The lactone ring-opening polymer is converted from the terminal to the original seven polymers by heating.
It is known that it decomposes into

This decomposition temperature strongly depends on the type of lactone; for example, ξ-caprolactone polymer shows a decomposition temperature as high as 250°C or higher, and for this reason, in the case of boy + g-caprolactone, the heat resistance is critical in practical use. This is not a serious problem. -cn2cucn2c obtained by ring-opening polymerization of β-methyl-δ-valerolactone using glycol as an initiator.
It is known that the thermal stability of polymers having n2on groups is extremely low (Japanese Unexamined Patent Publication No. 60-248727), but the thermal stability of such β-methyl-δ-valerolactone-based polyester polyols is Previously, attempts to improve this were completely unknown.

[Problem that the invention seeks to solve]

As described in JP-A-60-248727, β-methyl-δ-valerolactone polyester polyol is heated to liberate β-methyl-δ-valerolactone from its terminal ends.

Therefore, when used in plasticizers such as vinyl chloride, monomer bleed and odor become a problem, and even if melt polymerization is attempted with incyanate compounds when producing polyurethane, the 7-mer is liberated. Changes in molecular weight cause serious problems such as the inability to increase viscosity. β−
In order to fully utilize the features of the methyl-δ-valerolactone polyester polyol, such as high hydrolysis resistance, its use must be improved unless the thermal stability of the diol is increased and the dissociation of the monomer due to heating is suppressed. The current situation is that it has no choice but to become extremely limited.

Generally, various compounds have been developed as heat resistance improvers for polyester, and organic phosphorus compounds, epoxy compounds, amine compounds, and phenolic compounds are usually added.

However, these compounds either have no effect at all on improving the thermal stability of β-methyl-δ-valerolactone-based polyester polyols, or on the contrary, they have problems such as drastically lowering the thermal stability, and the above-mentioned problems cannot be solved. Can not do it.

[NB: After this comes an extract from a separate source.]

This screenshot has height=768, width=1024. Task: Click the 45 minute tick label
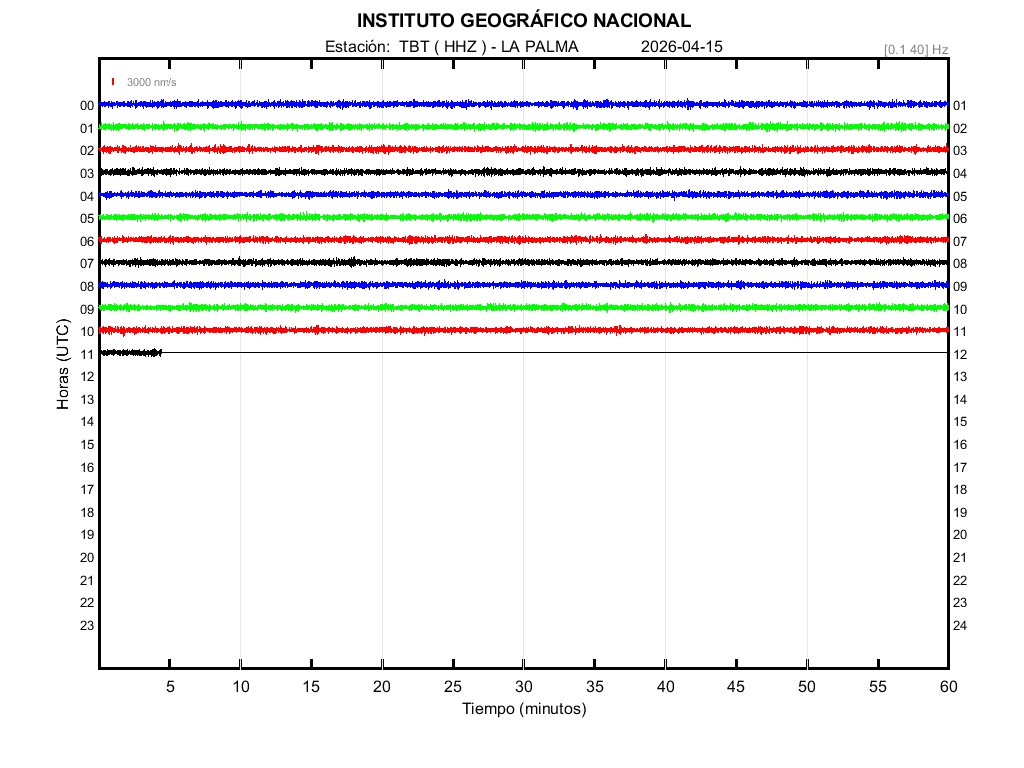[x=735, y=686]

The object of the present invention is to provide β-methyl-δ-
An object of the present invention is to provide a valerolactone-based polymer composition.

[Means for solving problems]

The present inventors have conducted extensive studies on β-methyl-δ-valerolactone polymer compositions that have increased thermal stability and suppressed monomer dissociation due to heat. As a result, only systems to which an organic carbodiimide compound was added showed remarkable thermal stability. The present inventors have discovered that it is possible to obtain a β-methyl-δ-valerolactone polymer with improved properties and suppressed dissociation of monomers due to heat, and have completed the present invention.

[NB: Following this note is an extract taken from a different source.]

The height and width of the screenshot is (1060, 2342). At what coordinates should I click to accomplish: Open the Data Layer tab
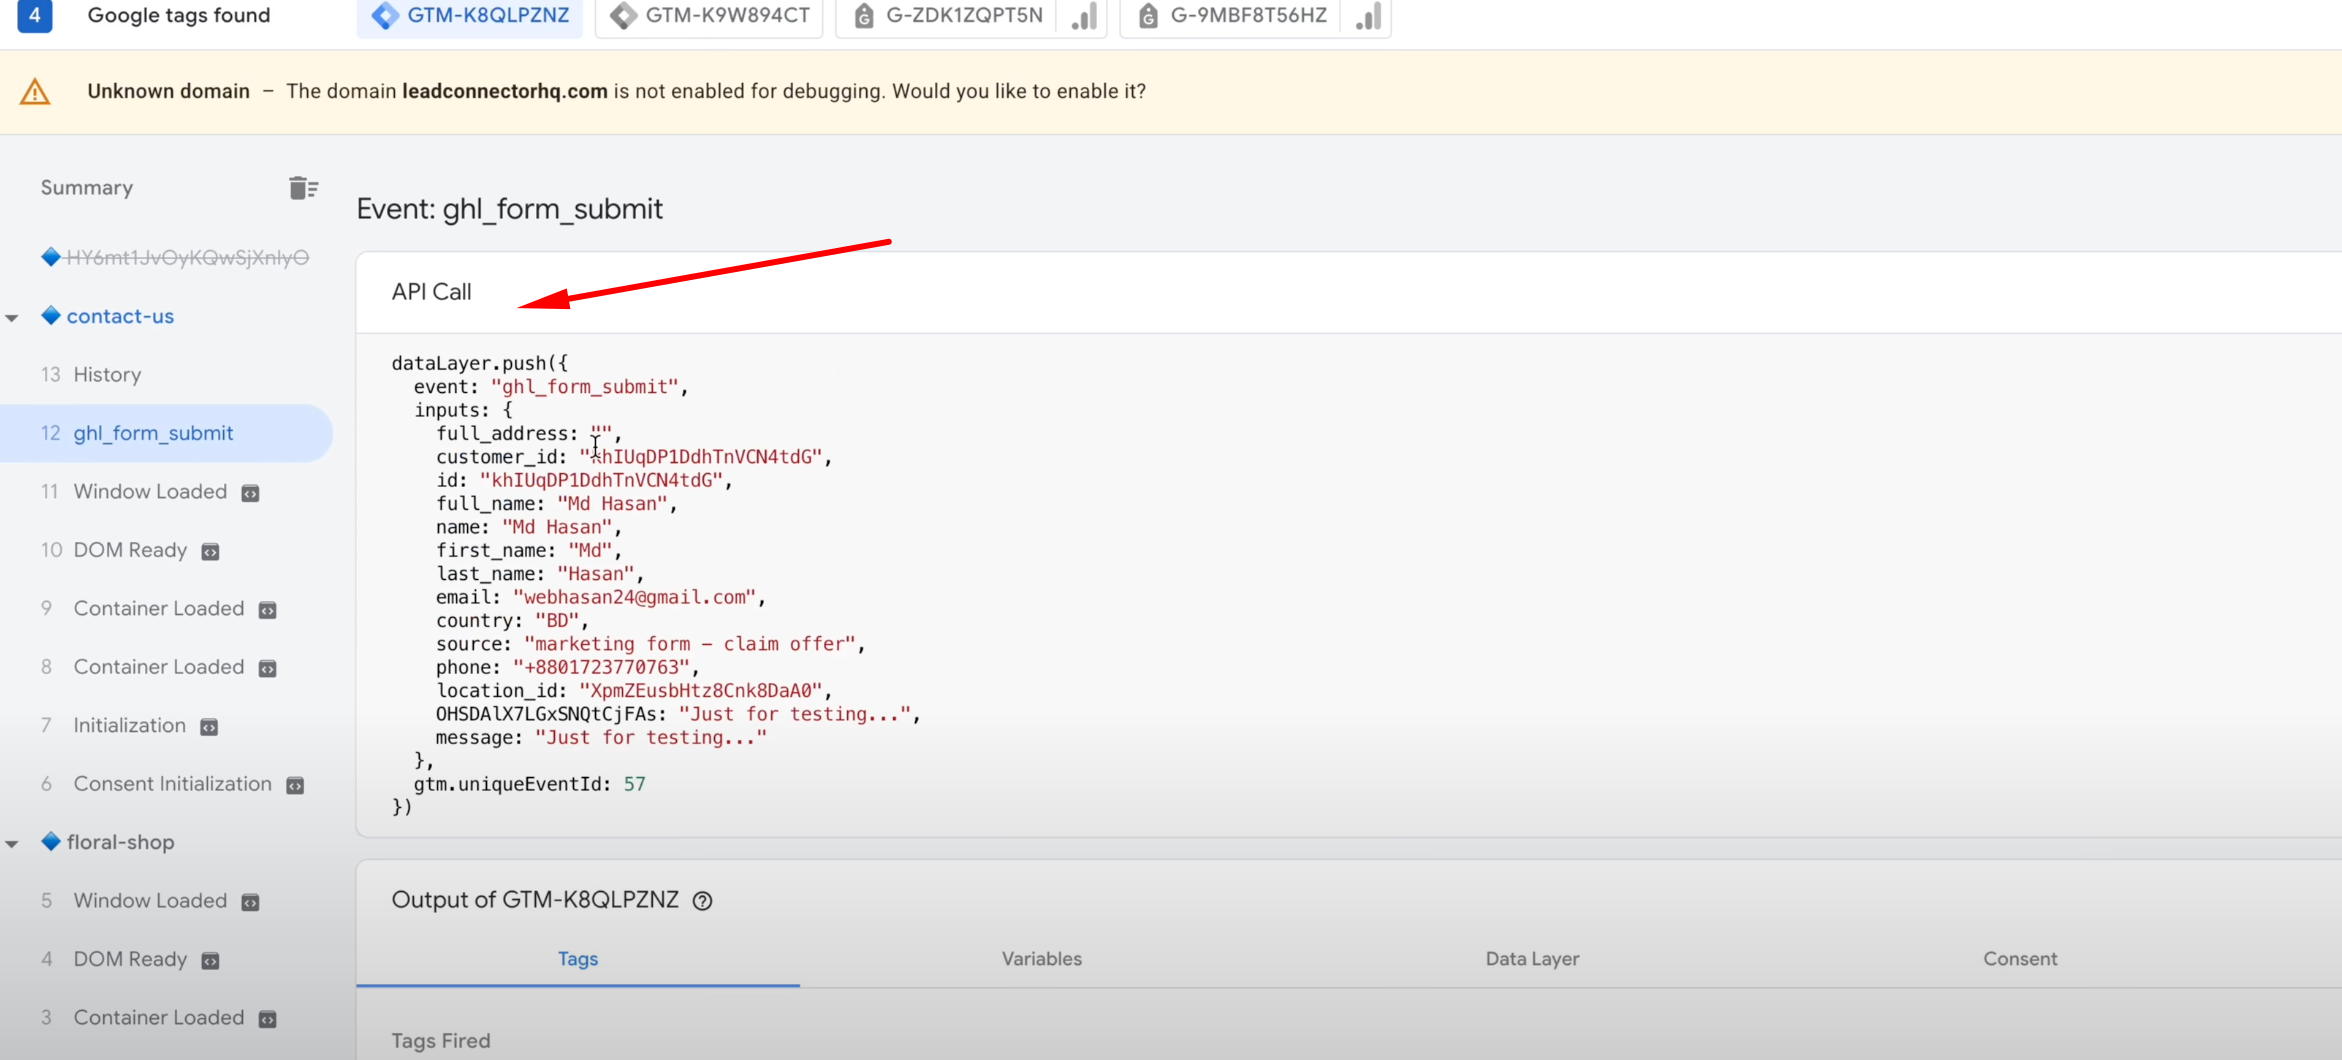[1531, 958]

That is, in the present invention, the organic carbodiimide compound is added to the β-methyl-δ-valerolactone polymer in an amount of 0.01 to 5
% by weight of a stabilized β-methyl-δ-valerolactone polymer composition.

The β-methyl-δ-valerolactone polymer used in the present invention can be produced by a conventionally known method for producing a lactone polymer. It can be obtained by ring-opening polymerization of -methyl-δ-valerolactone in the presence of a catalyst.

As catalysts, known lithium, sodium, n-butyllithium, sulfuric acid, phosphoric acid, BFa-(Oozes
) □ etc. are used in an amount of 0.01 to 10 mol % based on the initiator.

As the initiator, an organic compound having one or more active hydrogens in an amino group or a hydroxyl group is preferably used. These may be low molecular weight compounds or high molecular weight compounds. Specific examples include monoalcohols having 1 to 18 carbon atoms such as methanol, ethanol, butanol, 2-ethyl alcohol, 2,7-octanediol, lauryl alcohol, cyclohexanol, benzyl alcohol, ethylene glycol, 1,2 -propanediol,
2-methyl-1,3-propanediol, 1,4-butanediol, 1,6-hexanediol, 2-methyl-
1,8-octanediol, 1,9-nonanediol,
1. Polymers having 2 to 22 carbon atoms, such as 10-decanediol, 3-methyl-1°5-bentanediol, neopentyl glycol, naphthalene diol, diethylene glycol, tetraethylene glycol, glycerin, trimethylolpropane, and triethanolamine. polyoxyalkylene glycols whose fullkylene group is alkylene with 2 to 12 carbon atoms or cycloalkylene with 4 to 10 carbon atoms, such as polyoxyethylene glycol or polyoxypropylene glycol with an average molecular weight of 200 to 2000; , butylamine, 2-ethylhexylamine, laurylamine, diethylamine, dibutylamine, morpholine and other monoamines of carbon LHI ~ 18, ethylenediamine, 1,4-butanediamine, 1.
Examples include polyamines having 2 to 12 carbon atoms, such as 6-hexanediamine, P-phenylenediamine, and piperazine.

Even if the polymer applicable to the present invention is polymerized with β-methyl-δ-vareplactone alone using an initiator, it can be copolymerized with about 50 mol% or less of other copolymerizable lactones. It may also be something that has been done.

Specific examples of the copolymerizable monomer include δ-valerolactone, ε-caprolactone, formaldehyde, and ethylene oxide.

There is no particular restriction on the average molecular weight of the polymer, but it is preferably in the range of 300 to 20,000.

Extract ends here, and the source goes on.